■ **What you are asked to do**
Where a line holds the word "Authors", copy it from the records.

(Stored items)
──────────
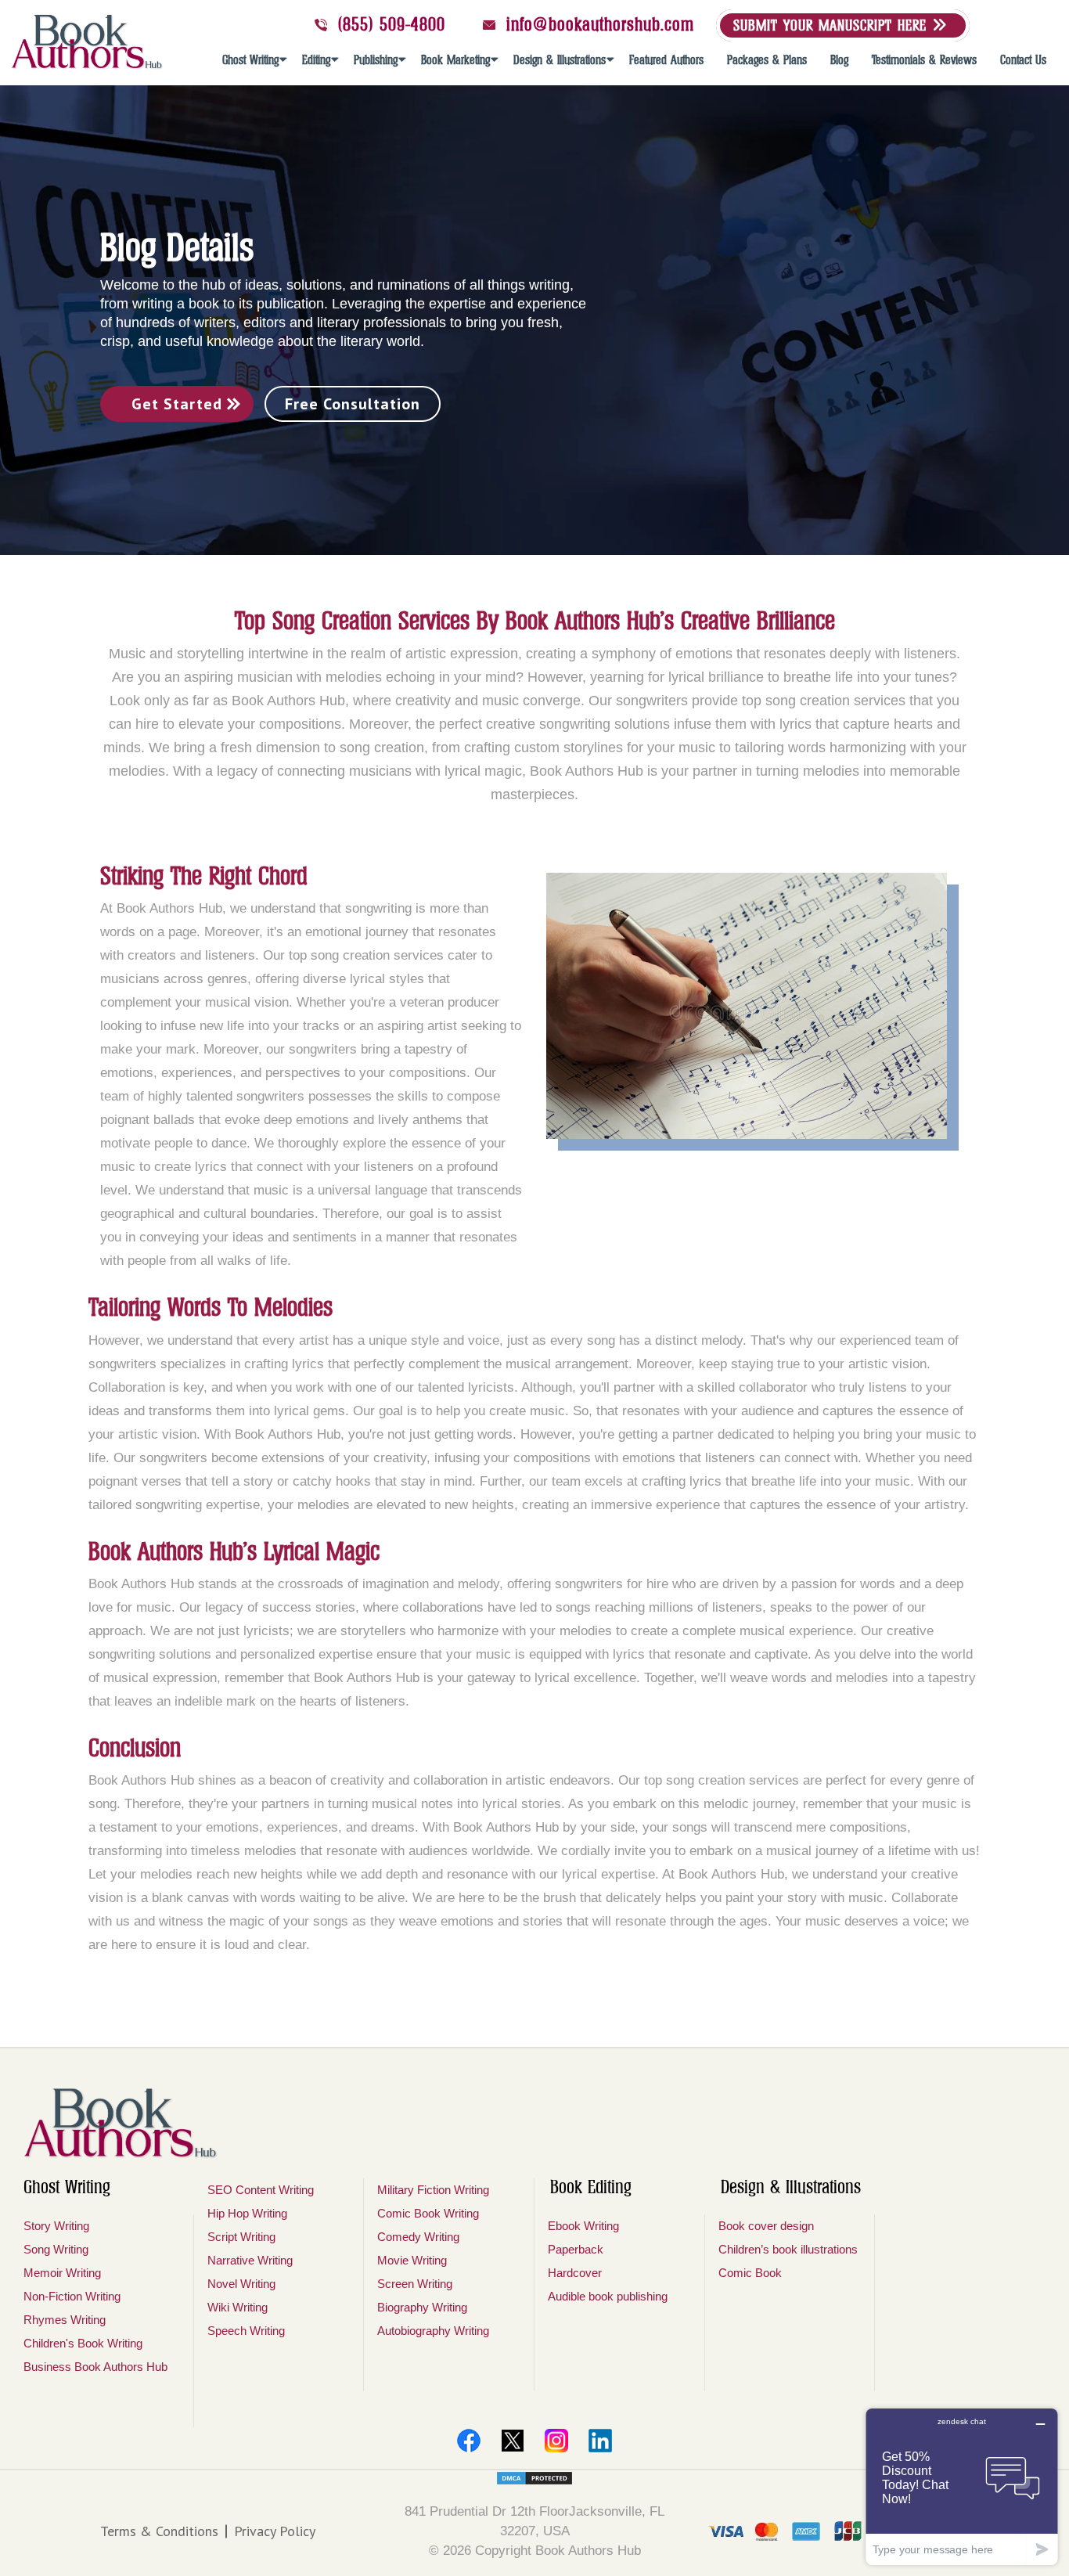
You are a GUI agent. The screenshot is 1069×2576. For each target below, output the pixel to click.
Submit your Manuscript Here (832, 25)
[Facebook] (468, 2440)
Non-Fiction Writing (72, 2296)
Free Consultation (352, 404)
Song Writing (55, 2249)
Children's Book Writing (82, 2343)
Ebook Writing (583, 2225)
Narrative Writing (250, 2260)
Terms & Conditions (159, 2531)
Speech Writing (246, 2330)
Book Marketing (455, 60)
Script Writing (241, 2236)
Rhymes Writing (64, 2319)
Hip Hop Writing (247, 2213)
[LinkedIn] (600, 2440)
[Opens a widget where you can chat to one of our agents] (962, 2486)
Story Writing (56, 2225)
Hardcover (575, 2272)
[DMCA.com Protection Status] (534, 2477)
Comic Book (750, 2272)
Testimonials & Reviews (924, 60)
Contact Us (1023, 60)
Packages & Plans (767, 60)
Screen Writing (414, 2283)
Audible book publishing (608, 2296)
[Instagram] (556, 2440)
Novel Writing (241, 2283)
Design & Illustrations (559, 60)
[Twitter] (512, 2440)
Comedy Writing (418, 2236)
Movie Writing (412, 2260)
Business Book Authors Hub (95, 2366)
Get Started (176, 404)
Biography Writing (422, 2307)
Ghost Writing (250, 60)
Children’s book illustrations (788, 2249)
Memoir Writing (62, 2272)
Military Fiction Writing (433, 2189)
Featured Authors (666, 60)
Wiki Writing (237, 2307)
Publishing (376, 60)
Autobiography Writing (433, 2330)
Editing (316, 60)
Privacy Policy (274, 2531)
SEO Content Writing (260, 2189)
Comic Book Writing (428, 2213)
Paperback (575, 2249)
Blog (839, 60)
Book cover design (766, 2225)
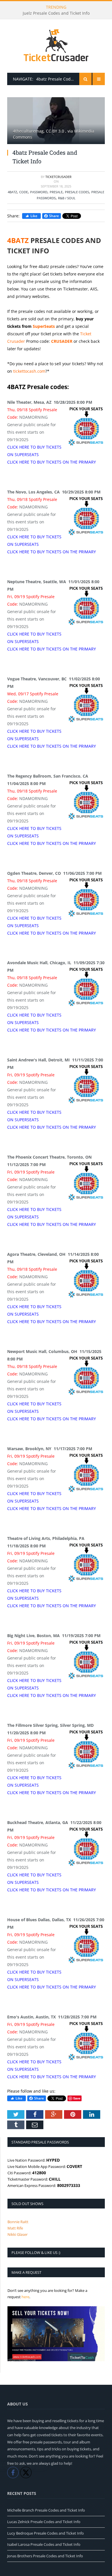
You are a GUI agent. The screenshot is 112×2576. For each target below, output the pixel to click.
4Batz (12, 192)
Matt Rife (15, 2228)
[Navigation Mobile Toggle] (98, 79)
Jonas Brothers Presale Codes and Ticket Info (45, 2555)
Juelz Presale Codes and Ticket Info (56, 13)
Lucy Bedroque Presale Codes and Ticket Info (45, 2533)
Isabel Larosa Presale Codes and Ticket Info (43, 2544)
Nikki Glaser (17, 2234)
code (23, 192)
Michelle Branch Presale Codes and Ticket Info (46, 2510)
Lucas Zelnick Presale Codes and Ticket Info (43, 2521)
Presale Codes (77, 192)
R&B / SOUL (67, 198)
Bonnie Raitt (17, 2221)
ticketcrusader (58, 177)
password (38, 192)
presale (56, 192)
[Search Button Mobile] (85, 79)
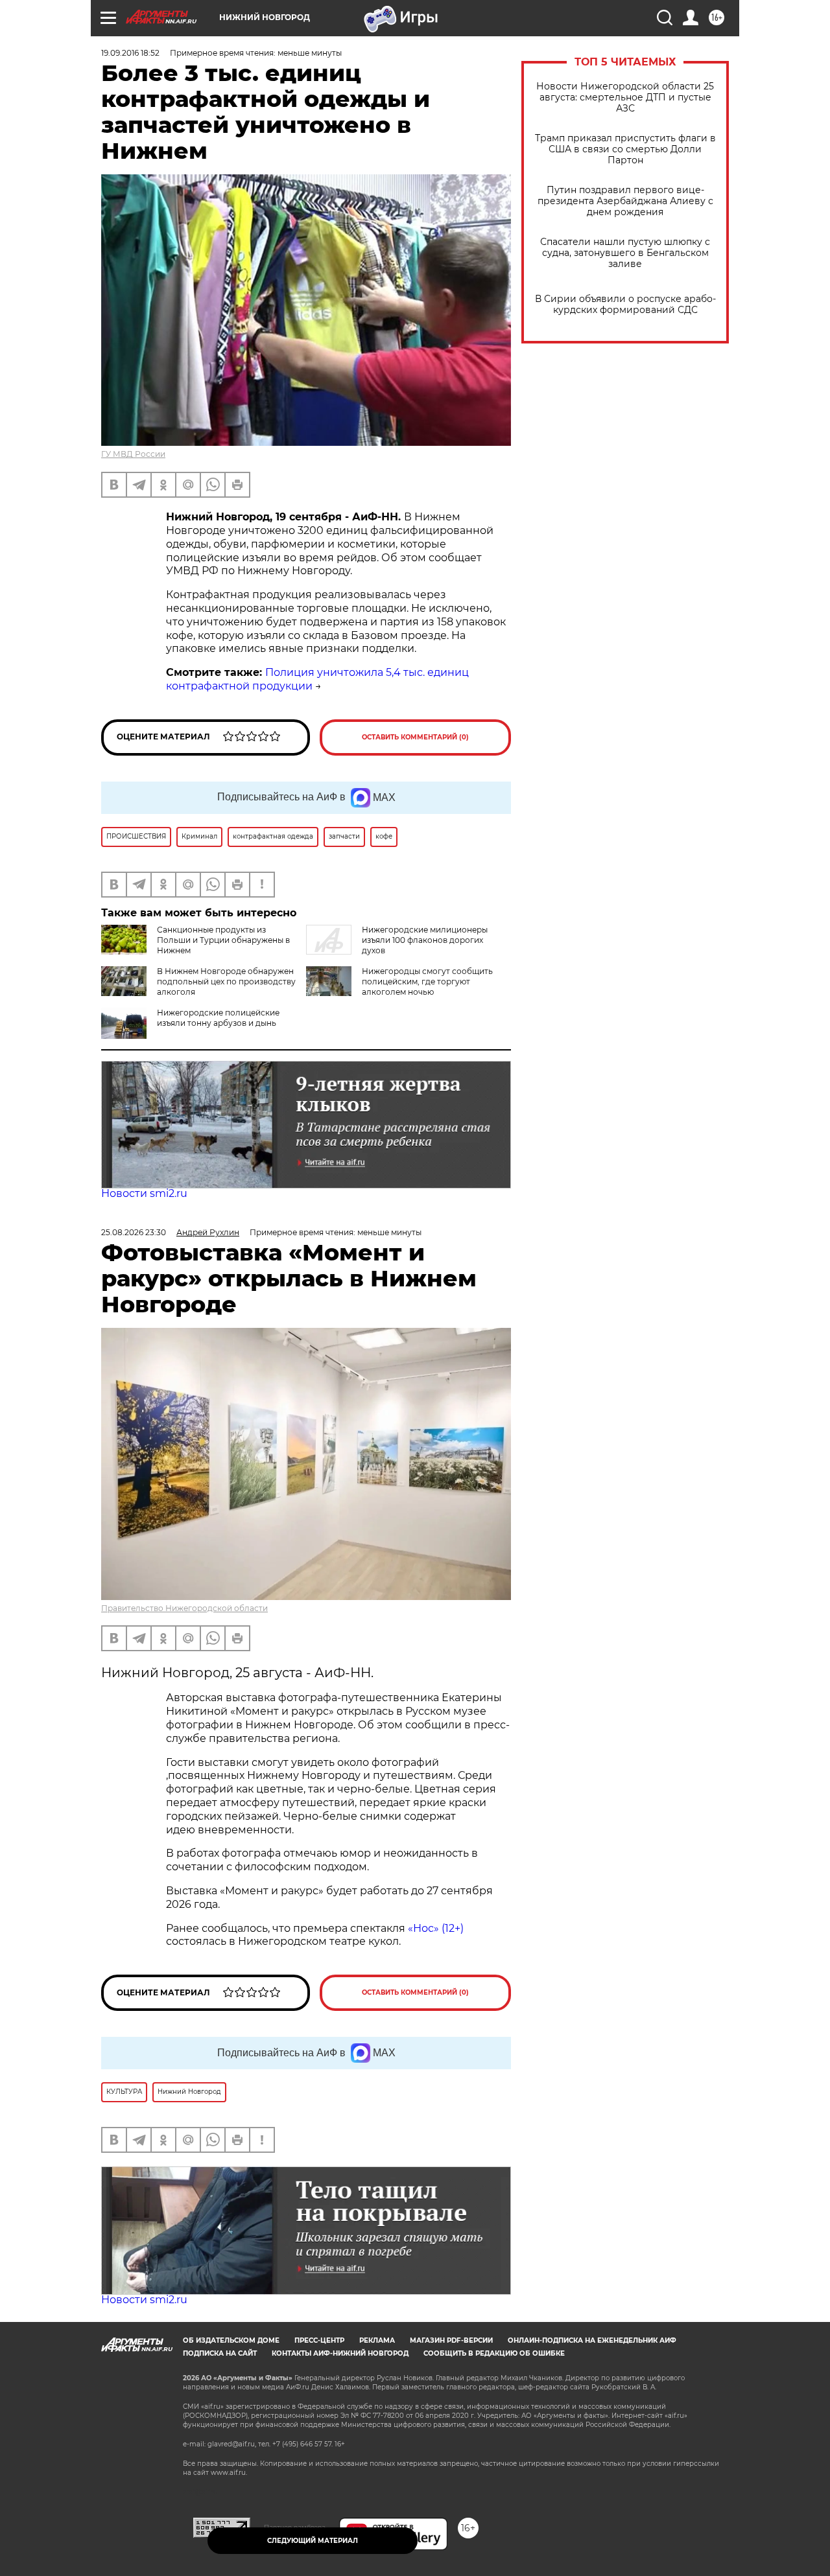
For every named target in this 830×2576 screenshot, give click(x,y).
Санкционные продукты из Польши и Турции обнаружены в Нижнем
──────────
■ **Answer area**
Business Book Authors Hub (95, 2366)
Featured Authors (666, 60)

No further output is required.